→ **WRITTEN EXERCISE**: Can you set down, word for word, the part of the class action settlement discussion starting at "So basically, the" and ending at "is doing it."?

My recollection is that, usually, only a small number of people actively sign
up to the class during the lawsuit & settlement negotiation phase, and the
named class is _guaranteed_ a substantially higher payout. The settlement is
worded as _up to_ $X for the rest of the class, who can choose to accept the
fact that the amount is not a guarantee or decline and keep their ability to
bring a subsequent action (hence my original question of "Can you bring
subsequent class action suits comprised of different subsets of the same
impacted class?").

So basically, the people who actively signed up are getting a guarantee of an
amount they negotiated, the rest of us are stuck deciding how valuable "up to"
$125 actually is.

------
zer0faith
We really need accountability for stake holders who discount security concerns
because some cool widget "adds value" and everyone else is doing it.

Honestly.. send these people to jail make an example out of them.. hopefully
people will think twice.

→ **DATASET ENTRIES**:
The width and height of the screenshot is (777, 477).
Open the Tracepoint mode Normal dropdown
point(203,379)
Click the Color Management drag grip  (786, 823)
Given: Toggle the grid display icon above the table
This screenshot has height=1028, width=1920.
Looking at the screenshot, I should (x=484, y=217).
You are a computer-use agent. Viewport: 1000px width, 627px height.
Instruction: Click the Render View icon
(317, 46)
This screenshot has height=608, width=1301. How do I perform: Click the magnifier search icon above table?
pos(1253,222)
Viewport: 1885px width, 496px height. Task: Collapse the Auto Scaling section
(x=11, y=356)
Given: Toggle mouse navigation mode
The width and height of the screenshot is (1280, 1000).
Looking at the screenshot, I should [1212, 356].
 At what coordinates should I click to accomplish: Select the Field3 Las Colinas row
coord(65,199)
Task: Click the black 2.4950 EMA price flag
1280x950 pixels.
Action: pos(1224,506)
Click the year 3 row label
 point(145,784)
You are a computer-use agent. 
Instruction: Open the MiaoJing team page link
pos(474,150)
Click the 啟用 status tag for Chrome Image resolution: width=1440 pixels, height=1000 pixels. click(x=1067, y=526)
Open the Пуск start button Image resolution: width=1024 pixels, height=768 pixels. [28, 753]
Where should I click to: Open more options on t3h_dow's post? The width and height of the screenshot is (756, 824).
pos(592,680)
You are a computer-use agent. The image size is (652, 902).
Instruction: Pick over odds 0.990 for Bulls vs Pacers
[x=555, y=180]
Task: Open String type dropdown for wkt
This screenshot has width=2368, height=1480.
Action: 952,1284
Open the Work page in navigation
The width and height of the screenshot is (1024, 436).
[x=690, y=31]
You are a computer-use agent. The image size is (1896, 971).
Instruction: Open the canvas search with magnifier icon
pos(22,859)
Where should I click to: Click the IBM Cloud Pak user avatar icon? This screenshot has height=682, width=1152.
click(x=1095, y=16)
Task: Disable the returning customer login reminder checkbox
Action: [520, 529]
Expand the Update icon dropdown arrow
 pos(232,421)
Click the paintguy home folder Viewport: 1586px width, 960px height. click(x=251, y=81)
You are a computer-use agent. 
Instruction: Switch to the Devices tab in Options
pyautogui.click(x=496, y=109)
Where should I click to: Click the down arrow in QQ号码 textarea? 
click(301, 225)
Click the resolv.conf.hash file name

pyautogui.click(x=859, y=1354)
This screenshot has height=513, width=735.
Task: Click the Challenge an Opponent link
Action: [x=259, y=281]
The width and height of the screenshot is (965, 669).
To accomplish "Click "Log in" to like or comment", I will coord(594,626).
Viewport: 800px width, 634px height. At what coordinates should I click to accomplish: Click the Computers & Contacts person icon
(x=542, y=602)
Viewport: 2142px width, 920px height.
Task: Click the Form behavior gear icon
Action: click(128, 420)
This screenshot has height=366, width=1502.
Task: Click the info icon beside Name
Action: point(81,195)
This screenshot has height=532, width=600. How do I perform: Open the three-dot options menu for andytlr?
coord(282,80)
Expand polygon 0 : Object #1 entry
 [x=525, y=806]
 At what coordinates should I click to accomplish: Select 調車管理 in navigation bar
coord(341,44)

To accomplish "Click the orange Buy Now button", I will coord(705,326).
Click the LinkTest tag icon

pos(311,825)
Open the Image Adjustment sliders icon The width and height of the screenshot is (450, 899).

→ **SOLUTION FOR THIS PROBLEM**:
So basically, the people who actively signed up are getting a guarantee of an
amount they negotiated, the rest of us are stuck deciding how valuable "up to"
$125 actually is.

------
zer0faith
We really need accountability for stake holders who discount security concerns
because some cool widget "adds value" and everyone else is doing it.